Efendim Sabiha Gökçenden bindik uçağa oradan da doğrudan Trabzona. Uçakla yolculuk 1.5 saat sürüyor, Sky ile gittik doğruyu söylemek gerekirse Kevin Costner gibi uçmak sonra güzel hostesleri görmek de istedim. Ancak bu konuda büyük bir hayal kırıklığı yaşadım ama bu biraz konumuzun dışında sadece beklentileri fazla büyük tutmayalım derim :) Uçaktan inip hava alanın dışına çıktığımızda gerçek anlamı ile hava çarptı beni. Bu kadar mı temiz olur hava, gökyüzü bu kadar mı güzel olur anlatamam sizlere. Sonra oradan da servisle gittik Çayeline ve başladı yolculuk. Burada an ben an ne yaşadığımı, nerelere gittiğimi anlatmak istemiyorum elbette. Ancak genel bir Rize izlenimi anlatabilirim sanırım.
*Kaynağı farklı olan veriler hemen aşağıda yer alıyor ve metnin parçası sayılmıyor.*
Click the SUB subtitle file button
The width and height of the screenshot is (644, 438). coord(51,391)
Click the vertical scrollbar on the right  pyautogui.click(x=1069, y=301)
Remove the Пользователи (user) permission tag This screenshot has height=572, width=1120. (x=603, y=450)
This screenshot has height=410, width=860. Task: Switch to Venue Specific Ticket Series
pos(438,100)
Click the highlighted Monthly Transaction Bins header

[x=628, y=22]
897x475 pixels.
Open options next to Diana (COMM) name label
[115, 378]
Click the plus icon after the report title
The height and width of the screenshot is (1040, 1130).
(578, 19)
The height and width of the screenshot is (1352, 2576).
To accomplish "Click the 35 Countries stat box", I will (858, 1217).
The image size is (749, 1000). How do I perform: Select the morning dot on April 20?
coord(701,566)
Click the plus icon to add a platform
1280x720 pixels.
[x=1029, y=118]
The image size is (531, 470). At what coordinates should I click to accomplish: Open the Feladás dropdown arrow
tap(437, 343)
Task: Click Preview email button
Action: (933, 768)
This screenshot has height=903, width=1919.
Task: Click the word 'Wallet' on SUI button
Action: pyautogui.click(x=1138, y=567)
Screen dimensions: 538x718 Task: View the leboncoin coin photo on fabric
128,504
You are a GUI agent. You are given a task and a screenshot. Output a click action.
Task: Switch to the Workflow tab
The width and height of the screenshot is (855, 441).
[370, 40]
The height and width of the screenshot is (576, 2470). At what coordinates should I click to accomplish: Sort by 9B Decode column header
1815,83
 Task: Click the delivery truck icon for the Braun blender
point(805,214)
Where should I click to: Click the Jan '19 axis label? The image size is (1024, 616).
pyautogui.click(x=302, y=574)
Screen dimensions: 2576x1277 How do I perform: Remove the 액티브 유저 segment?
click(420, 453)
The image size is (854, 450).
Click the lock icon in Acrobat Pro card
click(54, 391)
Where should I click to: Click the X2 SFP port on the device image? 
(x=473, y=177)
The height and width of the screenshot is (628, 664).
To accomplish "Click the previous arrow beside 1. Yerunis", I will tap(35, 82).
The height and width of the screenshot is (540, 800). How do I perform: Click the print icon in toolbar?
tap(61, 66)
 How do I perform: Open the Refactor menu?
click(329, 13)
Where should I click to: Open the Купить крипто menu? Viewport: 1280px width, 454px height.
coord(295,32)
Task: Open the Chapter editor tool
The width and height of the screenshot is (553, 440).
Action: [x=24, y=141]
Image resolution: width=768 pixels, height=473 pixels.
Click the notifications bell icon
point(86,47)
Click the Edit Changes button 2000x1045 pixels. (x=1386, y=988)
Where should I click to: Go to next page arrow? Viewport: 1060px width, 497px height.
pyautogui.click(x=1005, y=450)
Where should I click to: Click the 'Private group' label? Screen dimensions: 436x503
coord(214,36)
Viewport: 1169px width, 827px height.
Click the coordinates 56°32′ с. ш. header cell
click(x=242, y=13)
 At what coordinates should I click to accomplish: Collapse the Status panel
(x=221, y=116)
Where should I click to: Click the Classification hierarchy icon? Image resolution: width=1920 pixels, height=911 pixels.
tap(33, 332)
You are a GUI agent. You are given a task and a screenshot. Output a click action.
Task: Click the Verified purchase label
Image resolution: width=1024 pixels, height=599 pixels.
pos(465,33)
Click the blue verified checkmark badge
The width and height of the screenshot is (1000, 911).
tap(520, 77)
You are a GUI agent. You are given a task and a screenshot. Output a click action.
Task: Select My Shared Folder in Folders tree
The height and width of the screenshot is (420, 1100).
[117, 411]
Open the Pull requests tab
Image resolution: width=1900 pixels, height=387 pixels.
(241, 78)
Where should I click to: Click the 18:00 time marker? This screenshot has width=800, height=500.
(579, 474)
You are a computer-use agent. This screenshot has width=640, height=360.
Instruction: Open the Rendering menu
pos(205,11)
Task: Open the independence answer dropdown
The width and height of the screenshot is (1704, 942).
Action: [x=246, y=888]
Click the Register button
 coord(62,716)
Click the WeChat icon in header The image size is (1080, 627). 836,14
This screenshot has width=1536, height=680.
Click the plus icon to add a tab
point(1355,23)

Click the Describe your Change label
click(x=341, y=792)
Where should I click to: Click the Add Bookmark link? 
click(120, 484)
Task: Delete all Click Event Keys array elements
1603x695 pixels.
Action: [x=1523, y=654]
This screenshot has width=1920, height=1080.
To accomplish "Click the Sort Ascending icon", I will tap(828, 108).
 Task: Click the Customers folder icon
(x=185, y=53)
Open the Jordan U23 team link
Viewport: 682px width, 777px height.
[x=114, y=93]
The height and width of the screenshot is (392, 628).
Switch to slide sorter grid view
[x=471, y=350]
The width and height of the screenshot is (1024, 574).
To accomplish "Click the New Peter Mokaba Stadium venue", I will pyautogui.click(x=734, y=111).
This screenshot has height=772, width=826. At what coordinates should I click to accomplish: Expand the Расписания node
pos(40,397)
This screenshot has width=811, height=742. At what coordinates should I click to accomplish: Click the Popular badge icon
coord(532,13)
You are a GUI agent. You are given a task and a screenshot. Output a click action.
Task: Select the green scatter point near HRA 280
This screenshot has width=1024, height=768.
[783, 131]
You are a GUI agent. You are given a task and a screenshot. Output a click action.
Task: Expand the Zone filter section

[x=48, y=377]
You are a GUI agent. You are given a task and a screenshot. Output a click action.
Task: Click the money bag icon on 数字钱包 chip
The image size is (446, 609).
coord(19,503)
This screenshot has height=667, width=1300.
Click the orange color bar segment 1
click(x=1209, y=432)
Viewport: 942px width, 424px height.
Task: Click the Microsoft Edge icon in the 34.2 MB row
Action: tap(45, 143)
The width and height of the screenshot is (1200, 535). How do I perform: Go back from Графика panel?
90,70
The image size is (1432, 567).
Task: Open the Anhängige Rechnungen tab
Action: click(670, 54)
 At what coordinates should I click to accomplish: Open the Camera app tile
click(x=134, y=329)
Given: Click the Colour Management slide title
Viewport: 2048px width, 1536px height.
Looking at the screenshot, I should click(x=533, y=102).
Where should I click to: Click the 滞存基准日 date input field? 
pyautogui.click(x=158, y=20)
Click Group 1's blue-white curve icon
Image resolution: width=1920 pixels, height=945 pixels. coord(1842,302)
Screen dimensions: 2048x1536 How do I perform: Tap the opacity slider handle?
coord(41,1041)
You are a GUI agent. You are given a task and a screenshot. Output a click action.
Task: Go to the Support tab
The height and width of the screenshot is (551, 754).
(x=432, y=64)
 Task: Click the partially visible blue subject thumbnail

Rize, özellikle Çayeli oldukça ufak yerler. Çaylinde herkes ile ortak bir tanıdığının çıkma ihtimali çok yüksek. Bu da garip bir durum. Şöyle anlatayım bir mağazadaki adam bizim bir yerlerden ve başka bir yerlerden sanırım 5 kuşak uzaktan akrabamız çıktı. Hemen hemen herkes ile de bu şekilde. 25 dakikada bir ucundan başlayıp diğer ucuna gidebilirsiniz Çayeli'nin. Zaten şehir içi mesafeleri genellikle yürüyerek geçtik. Sahil kenarında oldukça uzun bir yürüme alanı var ve kesinlikle çok güzel orada yolculuk etmek. Bu arada aklıma gelmişken hemen söyleyeyim Karadeniz Otoyolunu kim yaptıysa Allah onlardan razı olsun. Orada kimin emeği geçtiyse ne kadar dua etsem azdır onlara. Bu kadar güzel, bu kadar keyifli bir yol olamaz. Ben çok eğlendim onun kenarından yürürken.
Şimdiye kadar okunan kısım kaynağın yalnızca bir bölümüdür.